Tecmo / Pack-in Video / Arc

My noble brother Alexei is the big Solomon's Key fan in the family; I'm just the doofus who always confuses the title with Spelunker for some reason. Foggy-at-best recollections did little to pump me up for Pack-in Video's PC Engine revamp of SK ("That cave game?"). I did have good reason to believe I would enjoy it, however. An upgraded rendition of a game Alexei loves seemed like a safe bet, as my stout sibling is nearly infallible. And the presence of the Pack-in moniker on a cover is typically a harbinger of enjoyment (perhaps only for me, but whatever...). Speaking of covers, what a wacky sight this game's is. It's tough not to go into the Zipang experience with a general feeling of positivity.
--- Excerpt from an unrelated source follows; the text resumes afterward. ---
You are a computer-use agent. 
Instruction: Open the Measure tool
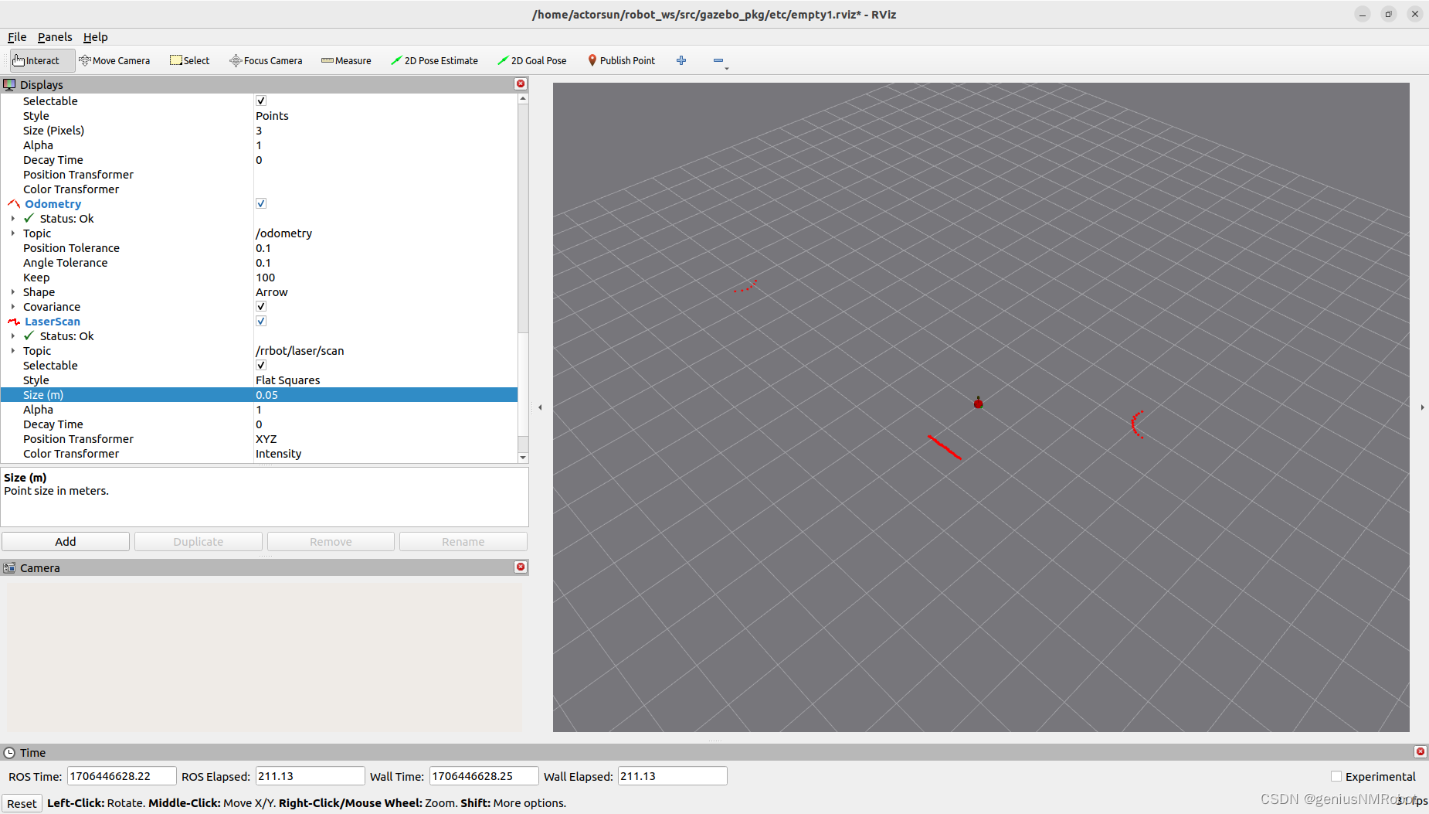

The experience itself was an enjoyable and surprisingly addictive one for me. There isn't really a whole lot to it, conceptually: you can make and bust blocks, and in each level you must utilize these cube-centric talents to reach an out-of-the-way key and an even-more-out-of-the-way exit. The variety in enemies, obstacles, and challenges that the game throws your way from stage to stage (and even within each stage) is remarkable, especially considering that lengthy sequences of distinct conundrums are built into small, single-screen boards. Sometimes, you have to construct serpentine stairways to make it to your goal; sometimes, you need to find your way through intricate preset labyrinths. Build blockwork barriers to keep aerial foes at bay; take out the ground beneath a beast-warrior's feet to send him plummeting to his death; and lure a mindless pursuer into a niche and seal him away, Cask of Amontillado style.

Zipang keeps things interesting, and it keeps them challenging as well. Know this: you'll find yourself very frustrated at times, if not with the puzzles themselves, then with the hero's extremely inconvenient lack of dexterity. But also know that you'll feel incredibly proud after overcoming a particularly difficult series of trials. And once it's all over, once all sixty boards have been conquered, you'll likely look back on the trying times and, with a sense of accomplishment in tow, realize you wouldn't change a single thing about how the experience unfolded.